Samstag, 6. Juni 2009

pamiątka po urodzeniu

to ja. jestem pijana. to fakt. moje dzieci są gdzieś indziej. szukałam konkursów na stronie saatchi gallery, ale application forms są dla mnie aktualnie za trudne, więc się zniechęciłam. nie umiem wogle prawidłowo funkcjonować. Moja idealna hierarchia wartości rozjechała się kompletnie z tą realną. Najbardziej realną sprawą w moim życiu jest samobójstwo, myślę o nim codziennie. Oczywiście że nie decyduję się na nie, chyba ze względu na dzieci właśnie. Ale czy lepsza matka słaba czy martwa, nie wiem. Wszyscy są niewinni. Wszystkich usprawiedliwiam oprócz siebie, dla mnie nie ma taryfy ulgowej, dla mnie jest solidne więzienie w postaci kłębu zabójczych myśli. Rzucam się więc pod koła maszyny codzienności.

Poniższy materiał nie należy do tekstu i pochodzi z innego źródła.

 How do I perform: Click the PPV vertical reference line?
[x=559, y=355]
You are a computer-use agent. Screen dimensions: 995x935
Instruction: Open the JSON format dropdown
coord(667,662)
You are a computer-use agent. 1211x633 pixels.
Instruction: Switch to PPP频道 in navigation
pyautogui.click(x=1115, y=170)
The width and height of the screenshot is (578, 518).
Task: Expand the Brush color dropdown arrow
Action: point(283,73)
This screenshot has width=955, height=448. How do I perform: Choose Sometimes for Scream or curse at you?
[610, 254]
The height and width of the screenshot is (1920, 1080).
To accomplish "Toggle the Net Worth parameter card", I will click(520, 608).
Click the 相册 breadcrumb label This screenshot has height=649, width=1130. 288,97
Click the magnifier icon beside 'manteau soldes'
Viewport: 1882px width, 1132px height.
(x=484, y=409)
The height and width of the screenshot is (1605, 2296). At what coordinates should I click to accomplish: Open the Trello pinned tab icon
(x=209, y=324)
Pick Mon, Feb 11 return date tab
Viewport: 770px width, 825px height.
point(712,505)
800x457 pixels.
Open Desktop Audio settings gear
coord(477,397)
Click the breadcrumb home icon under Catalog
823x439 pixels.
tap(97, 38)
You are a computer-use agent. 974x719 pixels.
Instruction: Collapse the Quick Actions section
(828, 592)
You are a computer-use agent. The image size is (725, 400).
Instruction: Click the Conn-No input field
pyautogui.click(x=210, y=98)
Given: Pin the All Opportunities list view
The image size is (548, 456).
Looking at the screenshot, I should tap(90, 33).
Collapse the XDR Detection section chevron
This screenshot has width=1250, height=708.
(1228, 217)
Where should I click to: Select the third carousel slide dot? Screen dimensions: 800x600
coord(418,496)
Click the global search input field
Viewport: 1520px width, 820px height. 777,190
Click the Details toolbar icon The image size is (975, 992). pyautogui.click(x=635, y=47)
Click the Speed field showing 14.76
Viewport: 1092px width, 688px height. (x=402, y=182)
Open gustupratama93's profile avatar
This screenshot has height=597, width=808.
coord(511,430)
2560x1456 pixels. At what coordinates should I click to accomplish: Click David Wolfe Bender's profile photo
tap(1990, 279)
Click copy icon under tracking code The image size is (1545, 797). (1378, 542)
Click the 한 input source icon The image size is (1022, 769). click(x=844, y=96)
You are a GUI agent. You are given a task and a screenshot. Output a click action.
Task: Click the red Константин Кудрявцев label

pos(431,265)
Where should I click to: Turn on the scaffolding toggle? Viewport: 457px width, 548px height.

Każda chwila jest inna , raz wpadam pod miłość, tratuje bardzo boleśnie, potem pod przyjaźń, wyrywa mi serca, innym razem pod sztukę, ona mnie spycha na margines społeczeństwa. Jestem artystką czyli nie wiadomo kim, nie zostałam odkryta, ale wciąż czekam na sukces.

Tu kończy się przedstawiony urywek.